══ TEXT PROVIDED ══
Friday, October 2, 2009
Healthcare providers should be concerned about alcohol misused by their patients to self-manage pain and caution them about the hazards of mixing alcohol with pain medications, according to a study recently published in the Journal of Pain [Riley and King 2009]. One in four patients may abuse alcohol as an analgesic, which appears to be most problematic among young white males and is exacerbated by greater pain frequency and depression.
It is well known that serious adverse reactions may occur when alcohol is mixed with analgesics for self-medication, and alcohol also is often misused to manage the added stress of chronic pain. Researchers from the University of Florida College of Dentistry conducted an extensive telephone-interview study to examine the use of alcohol to relieve pain in more than 4,300 adults with tooth pain (n=1,767), jaw or face pain (n=1,199), or arthritis pain (n=1,355). Results showed that more than a quarter of those interviewed (28%) misused alcohol as a pain management strategy. Such use was more frequent in men than women, in non-Hispanic whites, and among those at higher income levels. Additionally, alcohol use for pain was greatest in younger adults and in those with higher education, greater pain frequency, and/or experiencing depression. Only one factor, being married, seemed somewhat protective against the misuse of alcohol to manage pain.
The authors of this research funded by the U.S. National Institutes of Health recommend that the possible misuse of alcohol for self-managing pain should be assessed during treatment evaluation. Physicians and other health care providers need to be aware of their patients’ concomitant use of alcohol and pain medication, assess patients for psychosocial impairment due to alcohol, and when appropriate make adjustments to treatment or referrals to outside support services.
Comment: This study did not assess what proportion of those interviewed had pre-existing problems with alcohol use. As we have previously noted [see blogpost 9/16/09], 15.2 million Americans abuse or are addicted to alcohol, plus 3.1 million have abuse or addiction involving both alcohol and illicit drugs, according to U.S. government survey data. These figures, combined with the 58 million persons who are binge drinkers and 17.3 million reporting heavy drinking (according to the data), amounts to about 94 million persons with alcohol-use problems. This, alone, presents a very large population at high risk for adverse reactions, including potential overdose and death, when treated with prescription or OTC analgesics. Still unknown is the number of social drinkers who increase their alcohol use to cope with the discomfort and stress of pain, thereby risking adverse consequences when alcohol is combined with analgesic drugs.
Reference: Riley III JL, King C. Self-report of alcohol use for pain in a multi-ethnic community sample. J Pain. 2009(Sep);10(9):944-952 [see abstract].
═══
══ RAW DATA ══
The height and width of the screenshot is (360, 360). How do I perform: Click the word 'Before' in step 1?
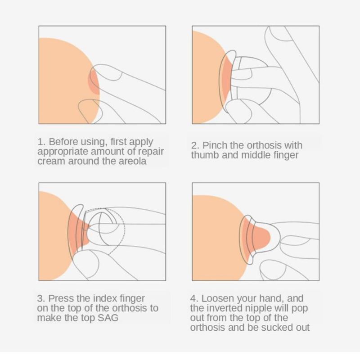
═══
_YOUR GOAL:_ Condense the paragraph of the article on alcohol use for pain that begins "It is well known that serious adverse reactions" into a short bulleted list that keeps its main facts. The lines are separate material with no connection to the article on alcohol use for pain.

_ANSWER:_
- Mixing alcohol with analgesics for self-medication can cause serious adverse reactions, and alcohol is often misused to cope with the added stress of chronic pain.
- Researchers from the University of Florida College of Dentistry interviewed more than 4,300 adults by telephone. The adults had tooth pain (n=1,767), jaw or face pain (n=1,199), or arthritis pain (n=1,355).
- 28% of those interviewed misused alcohol to manage pain.
- This use was more frequent in men than women, in non-Hispanic whites, and at higher income levels.
- It was greatest in younger adults and in those with higher education, greater pain frequency, and/or depression.
- Only being married seemed somewhat protective.